The message also created a precedent for code organization in the project. By placing metrics collection in its own file rather than expanding the diagnostic file, the assistant established a pattern of separation of concerns that would guide future development.
The Thinking Process
The assistant's thinking, visible in the structure of the message, follows a clear pattern: diagnose, plan, execute. The diagnosis happened in the previous message (index 692), where the assistant correlated the user's empty RPC responses with the stub implementations in diag.go. The planning is compressed into the two bullet points at the start of message 693: a tracker for real-time capture, and storage for historical queries. The execution is the file write.

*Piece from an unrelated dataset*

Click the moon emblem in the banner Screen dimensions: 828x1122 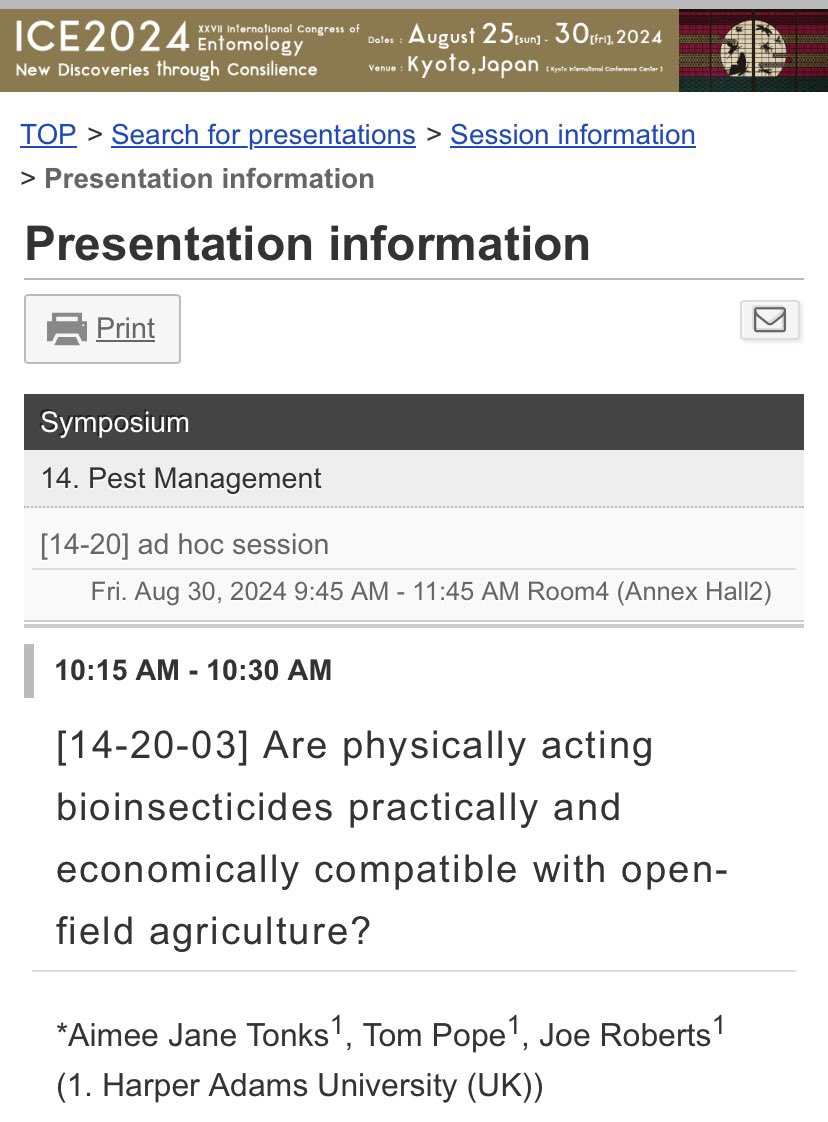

But the thinking extends beyond what is written. The choice to create a new file rather than modify diag.go is an implicit design decision that speaks to the assistant's understanding of software architecture. The immediate handling of LSP errors in subsequent messages shows that the assistant treats compilation errors not as failures but as feedback to be incorporated into the next iteration. The entire sequence—from empty metrics, to diagnosis, to new file creation, to error correction—is a microcosm of the iterative development process that characterizes complex software engineering.
Conclusion
Message 693 is a turning point. Before it, the cluster monitoring system was a facade—interfaces without implementation, charts without data. After it, the system became real. The message is brief, but it carries the weight of a significant architectural decision: the creation of a dedicated metrics collection subsystem, properly separated from the diagnostic code, designed to capture and store time-series data. The LSP errors that follow are not marks of failure but evidence of the honest, iterative process of building software that actually works. In the broader narrative of the coding session, this message is where the monitoring dashboard stopped being a mockup and started being a tool.